La scoperta della lentezza, in un labirinto di specchi. a Ludwigsburg con Sara 2. 13 agosto 2004 – quando si poteva viaggiare. 87b

la visita del 13 luglio 2004, con mia figlia Sara, che era protagonista di quella escursione, ai giardini immensi del palazzo reale o Schloss di Ludwigsburg, all’inizio un poco noiosa, fa subito dopo un deciso salto di qualità: nella mostra di architettura da giardini, in quel momento ospitata in un angolo del parco, e in particolare nella sezione intitolata Die Entdeckung der Langsamkeit, La scoperta della lentezza, troviamo un paio di labirinti da giardino.
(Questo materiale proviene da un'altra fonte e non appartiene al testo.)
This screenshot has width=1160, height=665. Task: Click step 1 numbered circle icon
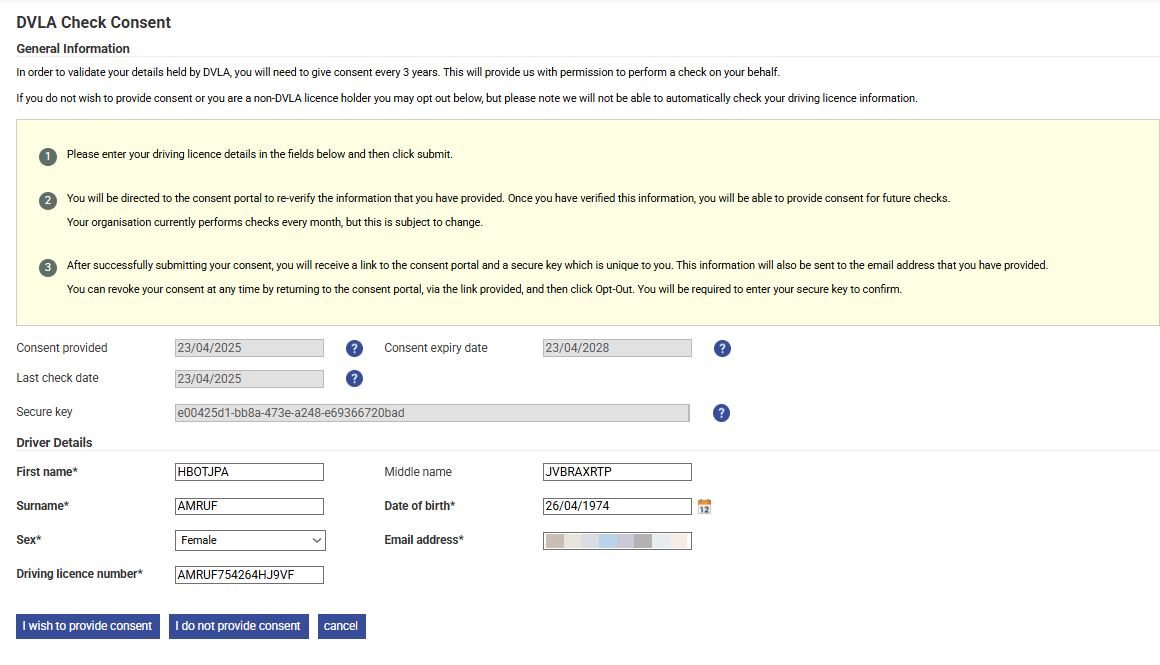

il primo è costruito con biglie colorate appese a formare il percorso, ma il secondo è uno strepitoso labirinto di specchi, perdipiù deformanti, dove si realizza una continua moltiplicazione dell’immagine del sé che lo attraversa, sconcertando lo spettatore e togliendogli il senso della realtà che è abituato a dare a quel che vede.

a me, che sto riprendendo, basta per ricordarmi di una celebre sequenza del film Il circo di Chaplin, che sfrutta in chiave comica la situazione consentendo a Charlot di sfuggire ad una guardia che lo ha fermato.

ovviamente a me capita di rimettermi in questo stesso stato di sospensione della concretezza del reale da un punto di vista che è invece piuttosto sentimentale ed elegiaco.

è come se vi fosse un rimpianto per la realtà solida e piena a cui credevamo in modo piuttosto infantile, perché questa esperienza ci rivela invece che il Babbo Natale del mondo sicuro e pieno non esiste e tutta la cosiddetta realtà non è altro che vaga e sfuggente immagine instabile e perturbante.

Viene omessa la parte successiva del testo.